One of the ways that I will explore values with people is using a “Values Card-Sort” that I picked up in my training with Motivational Interviewing (Miller & Rollnick, 2013). It involves sorting 100+ cards into categories, ranging from “most important to me” on through “not important to me.” The cards have a key word and an explanatory statement on them, each representing potential values someone may hold. Through a process of evaluating, reacting to, and sorting the cards (I do a 'triple sort' process to identify the most-important-of-the-most-important) people end up with roughly 5-10 values that are what I call their “North-star Values.” Once we have made these explicit, we can begin to look at how well these values are being lived out in a person’s life, how they guide past and future behavior, as well as make meaning of a current struggle.
For example, my eight "North-star Values" are as follows:
1) Spirituality: to grow and mature in the awareness of how all things are interconnected, and to become more deeply immersed in that process.
2) Love: to understand and perpetuate the experience of unconditional, healing love in my own life as well as others’.
3) Mindfulness: to live conscious and present in each moment, abstaining from judgment or over attachment.
4) Gratitude: to practice thankfulness and healthy perspectives of my experiences.
5) Integrity: to live my daily life in a way that is consistent with my values.
6) Compassion: to feel and act on concern for others.
7) Complexity: to embrace and be curious about the intricacies of life.

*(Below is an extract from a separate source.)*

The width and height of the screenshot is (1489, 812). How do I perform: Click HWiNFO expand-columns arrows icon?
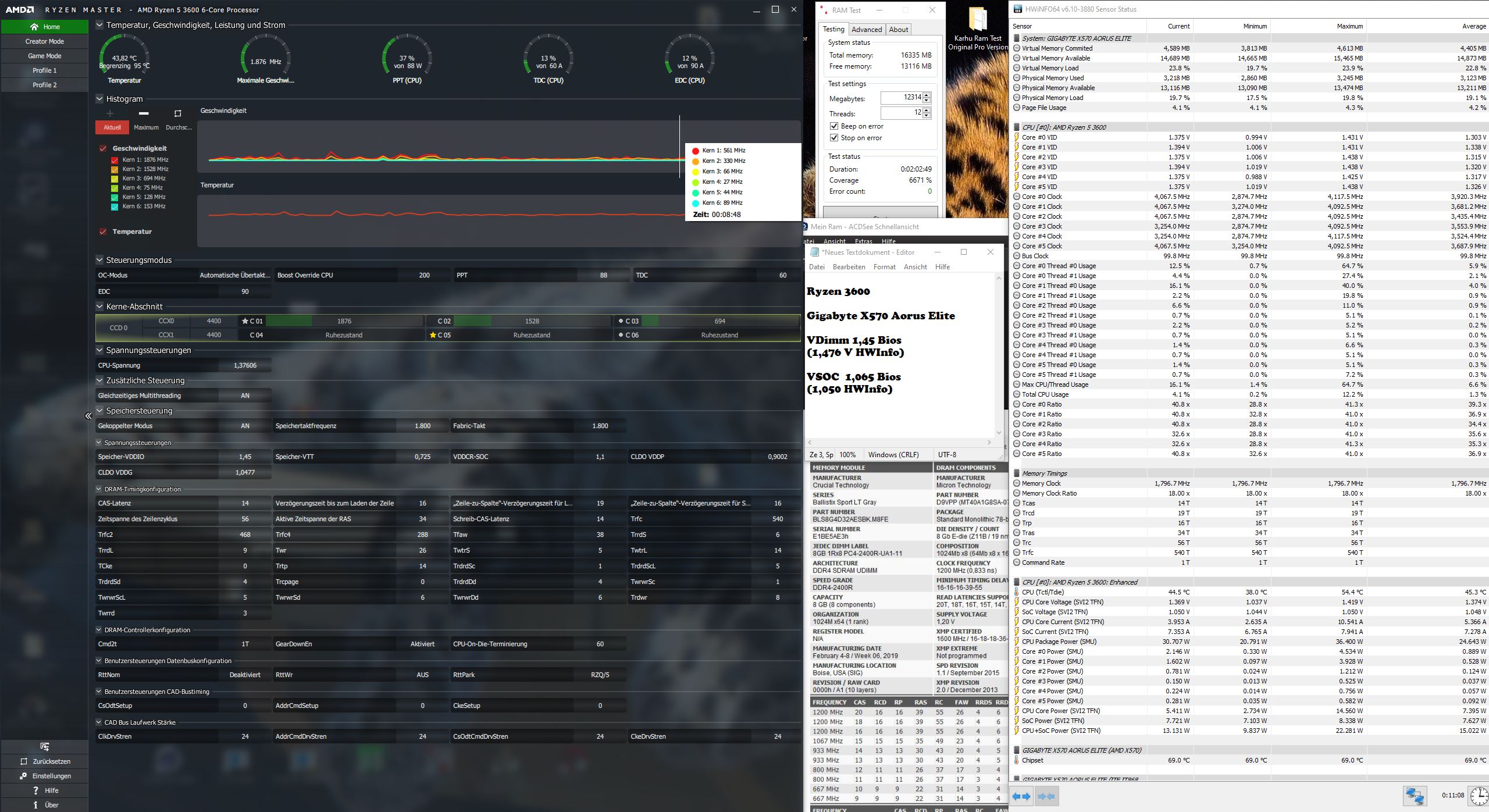[1021, 796]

8) Justice: to promote fair and equal treatment for all.
To know these as my core values is to be able to reasonably predict how I will react to just about any moral, ethical, business, personal, or social decision in life. For me to know them allows me to be deliberate in that decision making process, and provides check-in opportunities to ensure that I’m not off-course from being true to my self.

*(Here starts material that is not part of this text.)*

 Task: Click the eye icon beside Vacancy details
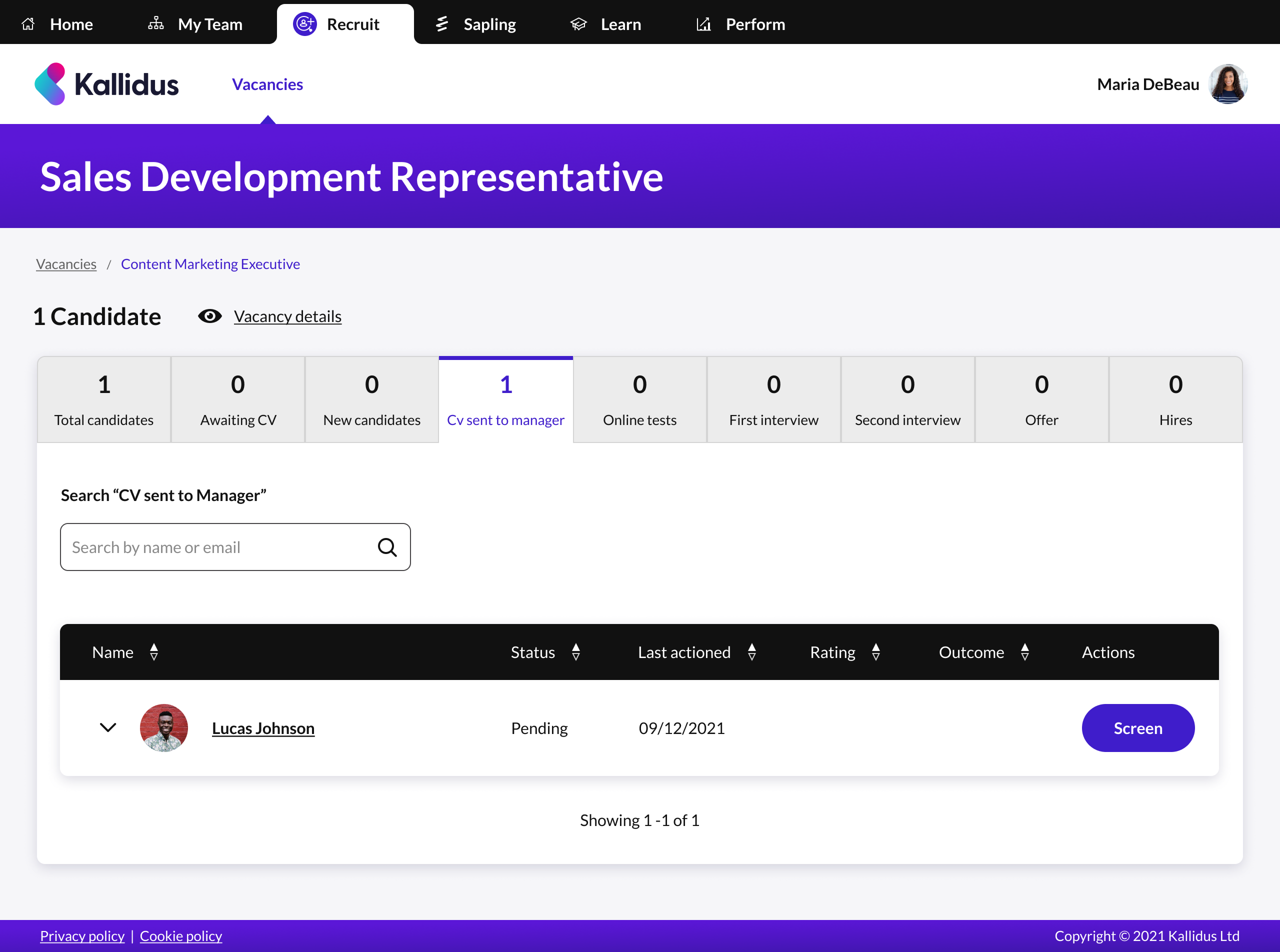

There are other ways to figure out what your “North-star Values” are; a former client of mine made a gratitude list every night for a week, and then looked at the themes of what he was most grateful for. Those themes became his identified core values. Friends of mine and I also engage in inventories of people’s childhood experiences (known as an Adlerian Style of Life assessment) that is very effective in uncovering core values and the logic that stems from them. A quick Google search can pull up a variety of worksheets that you can use at home to go through this process, as well. Whatever approach works for you, there is a terrific opportunity to quickly add some value and meaning to your day, just by asking the question, “What’s most important to me in life, and how do I live that out?”
Text referenced:
Miller, W. R., & Rollnick, S. (2013). Motivational Interviewing: Helping people change (3rd. Ed.). New York, NY: Guilford Press.